Whoa there, Mr. Judt: The recent past? The Soviet Union? What about Iran and many Arab countries today who practice a melange of official antisemitism/Anti-Israel policies and who fan the flames of hatred in the people with the most reason to resent Israel? Antisemitism is a very useful tool for tyrannical governments. It diverts attention from more pressing internal problems while it instills a fear of dissent with its virulence, even in populations that barely include Jews.
The next paragraph is the one I think will be giving Jews a zirotsky:
One can acknowledge Israel’s right to exist and still be an anti-Zionist (or “post-Zionist”).
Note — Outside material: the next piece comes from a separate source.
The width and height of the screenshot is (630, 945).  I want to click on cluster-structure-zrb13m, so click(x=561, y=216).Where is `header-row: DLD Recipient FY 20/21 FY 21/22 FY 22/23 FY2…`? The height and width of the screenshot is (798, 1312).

Indeed, given the emphasis in Zionism on the need for the Jews to establish a “normal state” for themselves, today’s insistence on Israel’s right to act in “abnormal” ways because it is a Jewish state suggests that Zionism has failed. 
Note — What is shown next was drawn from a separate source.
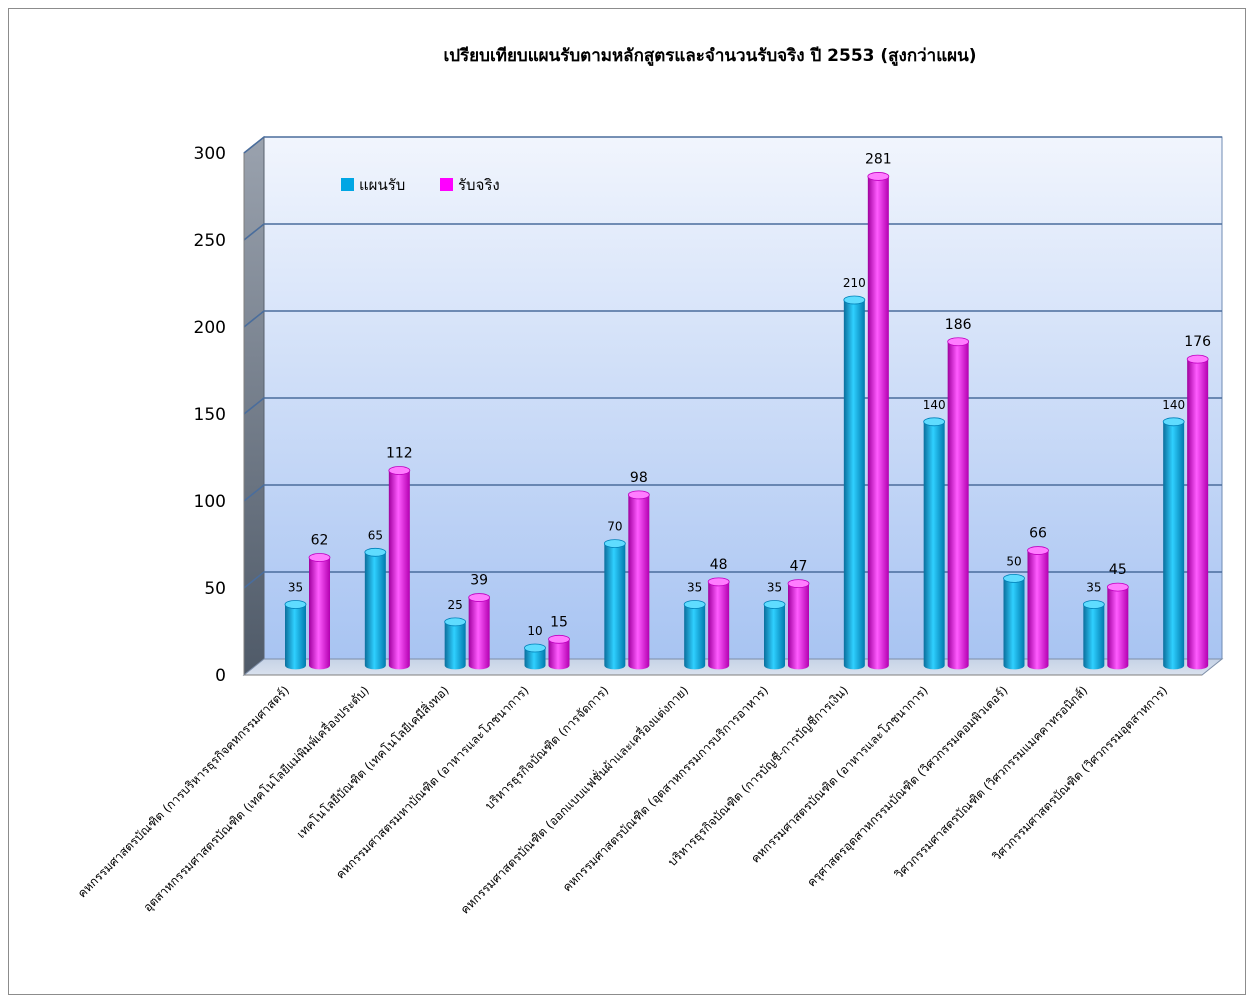 This screenshot has height=1004, width=1255. I want to click on data-label: 62, so click(320, 541).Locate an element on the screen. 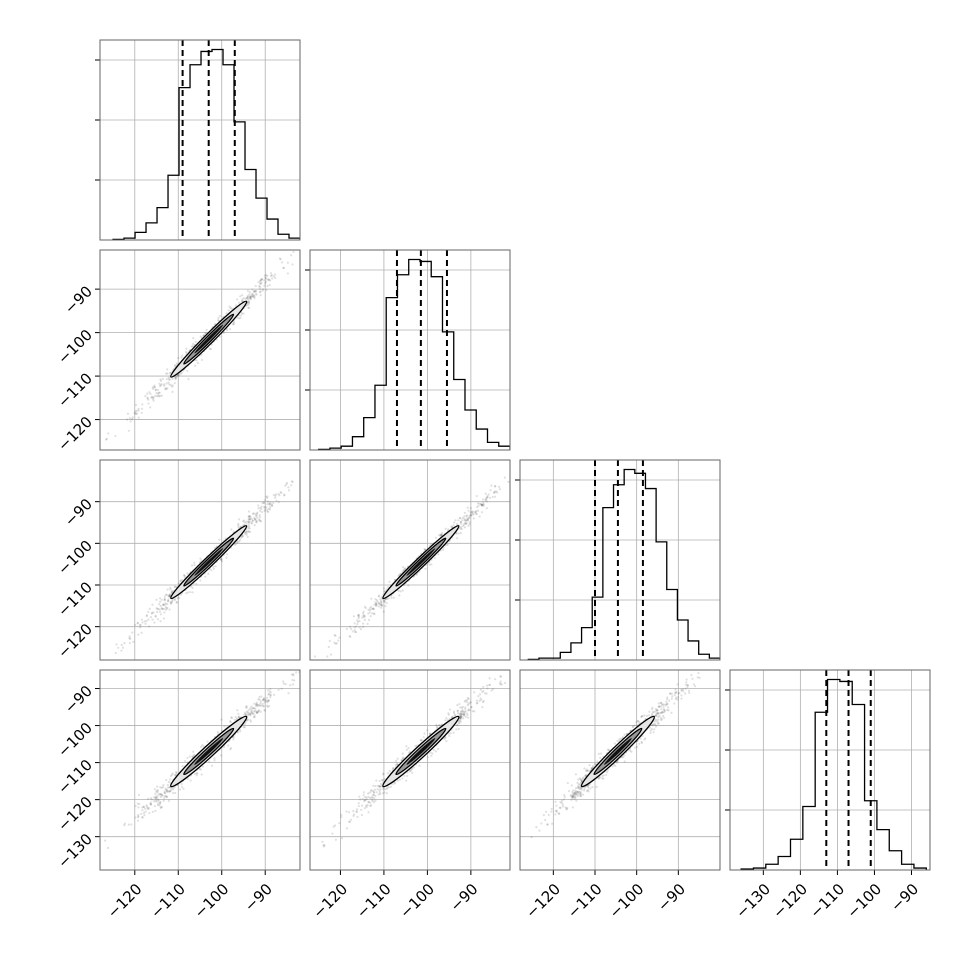  x-tick-label-3-0: −130 is located at coordinates (753, 901).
Well, "anti" is not the same as "post". To me Zionism is the belief that Jews need to have a state in the place of their origins.  Now that we have a Jewish state, isn't it beside the point? Hasn't it become a charged word, mostly used derogatorily by the other side? Zionism hasn't failed insofar that there is a Jewish state. Of course, this state should be the best Jewish state it can possibly be, beholden to principles of justice and freedom and respect and tolerance, in accordance with Jewish philosophical tradition, and more importantly with the painful lessons of Jewish history.
Zionism will have failed if Israel ceases to exist or if it becomes a morally and politically untenable state. It will have failed if Israel becomes a theocracy instead of a secular democracy. But mostly, it will have failed if it doesn't offer Jews inside and outside its borders the prospect of a normal life in peace and prosperity. Israel's enemies are pushing for it to fail. It's the responsibility of Israel and the Jews to make sure this doesn't happen. And this will not be achieved, as Judt, Amos Oz, David Grossman and many others point out, through sheer brute force.
We should beware the excessive invocation of “anti-Semitism.” A younger generation in the United States, not to mention worldwide, is growing skeptical. “If criticism of the Israeli blockade of Gaza is potentially ‘anti-Semitic,’ why take seriously other instances of the prejudice?” they ask, and “What if the Holocaust has become just another excuse for Israeli bad behavior?” The risks that Jews run by encouraging this conflation should not be dismissed.
Correct. Israeli Jews criticize Israel all day long. I criticize Israel because I worry about it. Not every Jew that criticizes Israel is a self-hating Jew, as some would have it. Some non-Jews criticize Israel cogently and rationally. Criticism is rational. Prejudices are ancient, visceral and deep seated. There are many people who criticize Israel with a virulence that does not seem commensurate to mere political ideology (some of them Jews). Many times it is very difficult to separate the criticism from the prejudice. Most people who bear prejudices don't even know it, or will not admit it. It behooves us Jews to learn to recognize the difference and to pick our fights well.